EXERCISE PASSAGE
*** Block opens ***
Review: Forgotten Worlds – Sega Genesis / Megadrive

 With so many unique and interesting games from the past out there, I obviously don’t have time to review them all myself. This time around we have racketboy.com contributer, Mega-Dan reviewing one of his favorite under-appreciated gems, Forgotten Worlds for the Sega Genesis/MegaDrive.

Introduction
Forgotten Worlds is similar to a horizontal scrolling shootem’up style (shmup) space game, except that instead of playing as a space ship you are a flying man and you have a small satellite that follows you around and has a gun as well. How does he fly? Who knows. Where does his awful dialog come from? Also unknown. The second big difference between this game and the standard space shooter is that you can spin your man around and shoot in any direction you wish, which is what makes this game so good..in the arcades but not so much on the Genesis where you only have two buttons to spin your man.

Imagine playing Robotron on the Nintendo 8-bit system controller and you can imagine the issues I had with this game. Also, unlike most shooters, instead of picking up your weapons, you pickup money. You can choose your weapons and powerups at a store. When you kill enemies they give you money and there is also money to be found all over the board, and more money in dangerous places that will most likely get you killed. This is one area the Genesis version is much better than the arcade, the arcade version’s weapons always seemed extremely expensive. This game even has a level with multiple branching paths that take you to different areas where you fight completely different enemies. Forgotten Worlds was my world when I was in 6th grade.

Graphics & Presentation: 9
There is nothing like Forgotten Worlds on the Genesis, branching paths, free control of where your guy shoots, money strategy (do I buy napalm now or save up for homing later?), but most of all the art style. The game is beautiful, even by today’s standards.
*** Block closes ***
EXERCISES
**A)** Summarize the Forgotten Worlds review in two sentences.
**B)** Answer the following questions using the Forgotten Worlds review.
(i) How many buttons does the Genesis version provide for spinning the character?
(ii) Where does the player choose weapons and powerups?
(iii) What score does the review give to Graphics & Presentation?
**C)** Carry on the Forgotten Worlds review from the point where it stops.

DATA BLOCK
*** Block opens ***
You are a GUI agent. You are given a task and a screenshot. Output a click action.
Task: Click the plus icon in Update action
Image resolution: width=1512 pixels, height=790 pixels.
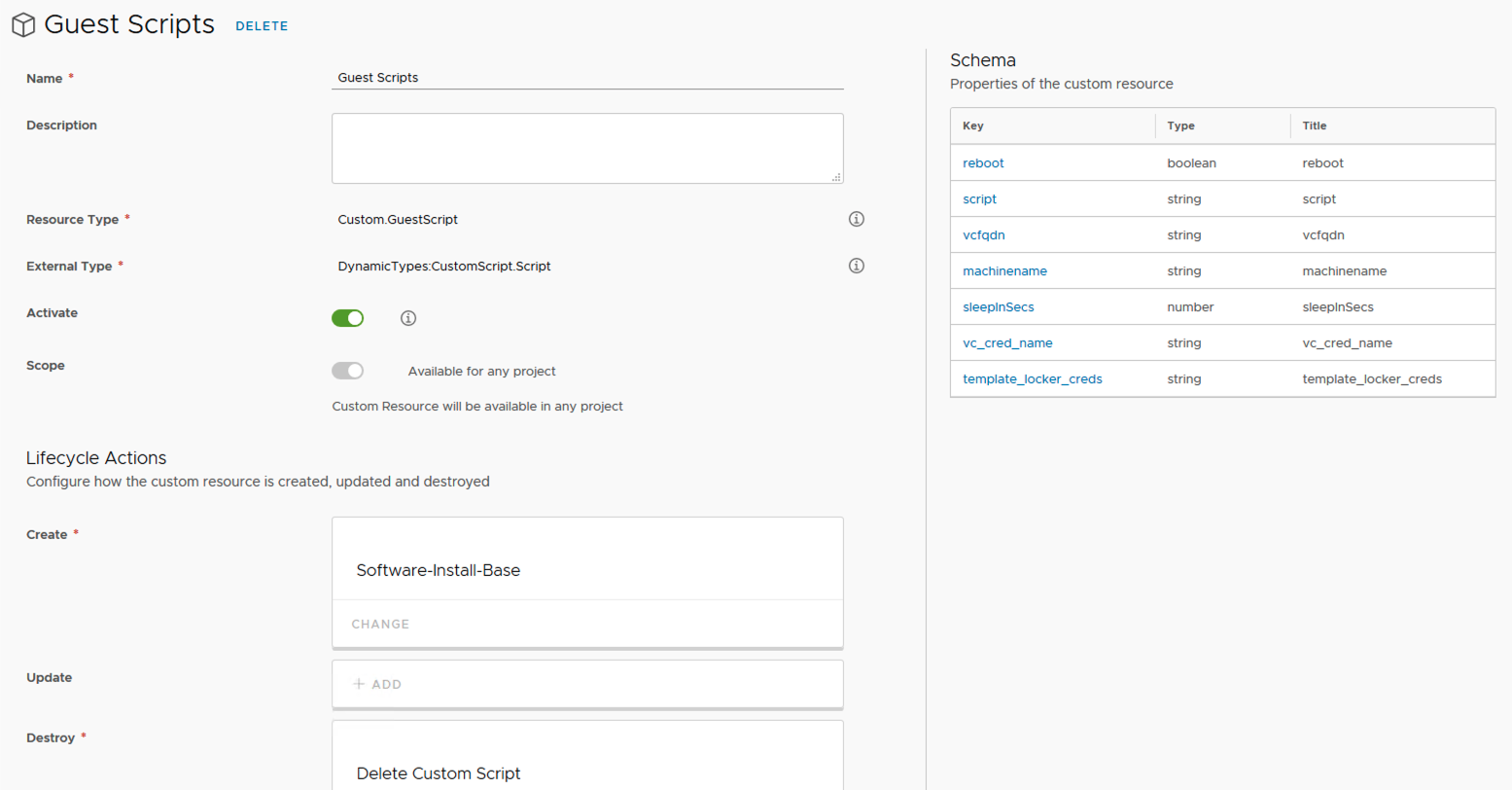[x=359, y=684]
*** Block closes ***
RESPONSE LIST
**A)** Forgotten Worlds is a horizontal scrolling shooter in which the player is a flying man with a small armed satellite who can spin to shoot in any direction, although the Genesis version's two buttons for spinning make this harder than in the arcade. Instead of picking up weapons, the player collects money to buy weapons and powerups at a store, and the review praises the game's branching paths, free aiming, money strategy and, above all, its beautiful art style.

**B)**
(i) Two.
(ii) At a store.
(iii) 9.

**C)**
 It is not so much a technical graphical achievement, as it is a what they put on the screen is so creative and so cool that you can’t help but wonder why more games aren’t like this. The first level is a little drab, but still pretty cool (flying space lizards and sandworms, pretty cool), but the art department really shines when you start fighting fire breathing cloud men who are wearing puffy 70’s suits and titans who emerge from the clouds to barf swarms of bees at you. The Egypt level is also amazing, not only because it has a great motif, but because it is the level with the branching paths, I dont think I have ever managed to see all the paths, which truly says something because I have played that game a freakish amount.

The God of War is one of my all time favorite boss characters, he has these giant fists that just come down from the sides of the screen and are just huge, and all the while he is shooting eye lighting. When you shoot his weak spots he grimaces in pain, and you can shoot his arms off, as I said this game has lots of little details and is very polished. I am not comparing these to modern graphics mind you, I am more rating the art design, I wish every game looked as cool as this game.

Gameplay: 8
This game has not aged as well as it could have. As mentioned previously, since this is the Sega Genesis this spinning and shooting mechanic does not work as advertised, in the arcade a dial was used to spin the character around, but the genesis has three buttons, one is for firing, and the other two for spinning. Now as it is digital, it is sometimes hard to get the perfect angle on your enemies. The control issues are remedied by the excellent “Capcom Classics Collection” for Xbox and PS2 which maps the aiming controls to the second analog stick on the controller, which is the perfect way to control this game (better than the original dial in the arcade!) and is the definitive way to play this game. The Capcom Classics Collection even has a boss and a few sections that were not in the original, good stuff.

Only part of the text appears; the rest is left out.